# Tourism Sentiment Analysis - TripAdvisor NYC Data Extraction

**Project:** Tourism Sentiment Analysis

**Task:** Data Extraction & Processing

**Dataset Source:** TripAdvisor (SciDB)

**Focus:** NYC, 2022-2025, Hotels

**Source URL:** https://www.scidb.cn/en/file?fid=df2d477ee4830d106a58c14053a57b07

## 1. Setup & Configuration
*Import libraries, set up project paths, create directory structure*

### 1A. Imports & Script Setup
*Load required packages and configure script imports*

In [None]:
# Core data processing
import pandas as pd
import numpy as np
import pyarrow as pa
import pyarrow.parquet as pq

# File handling & web requests
import requests
from pathlib import Path
from openpyxl import load_workbook

# System utilities
import sys

# Bootstrap: Add shared scripts to Python path
def setup_scripts_path():
    """Add shared scripts to Python path"""
    current = Path.cwd()
    for _ in range(10):
        if (current / '.projectroot').exists():
            scripts_dir = current / 'notebooks' / 'shared' / 'scripts'
            if scripts_dir.exists():
                sys.path.insert(0, str(scripts_dir))
                return scripts_dir
        if current.parent == current:
            break
        current = current.parent
    raise FileNotFoundError(
        "Scripts directory not found.\n"
        "Ensure .projectroot exists at project root."
    )

# Setup path and import utilities
scripts_dir = setup_scripts_path()

from project_utils import find_project_root
from data_io import setup_extraction_directories, check_existing_file, check_existing_chunks
from data_validation import print_final_summary, print_storage_summary

print(f"✓ Packages and scripts loaded successfully")

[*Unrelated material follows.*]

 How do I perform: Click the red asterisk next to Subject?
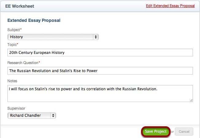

### 1B. Project Root Detection
*Cross-platform function to locate project directory automatically*

**Purpose:** Finds project root by searching for `.projectroot` marker file

**Handles:** Working directory issues, different operating systems, various notebook locations

**Confirmation:** Displays detected path for verification

**Manual Override:** Uncomment line below if auto-detection fails

In [None]:
# Automatically detect project root
project_root = find_project_root()

In [None]:
# If auto-detection fails, uncomment and edit the following line:
# project_root = Path('/.../.../.../[tourism_data_project]')

### 1C. Set Project Paths
*Establish standardized directory structure for bronze and silver processing*

**Bronze Structure:** Raw download → chunked conversion → primary filter

**Silver Structure:** Final staging area for gold layer integration

**Auto-creation:** All directories created automatically for new collaborators

In [None]:
# Create all required directories automatically
dirs = setup_extraction_directories(project_root, 'tripadvisor')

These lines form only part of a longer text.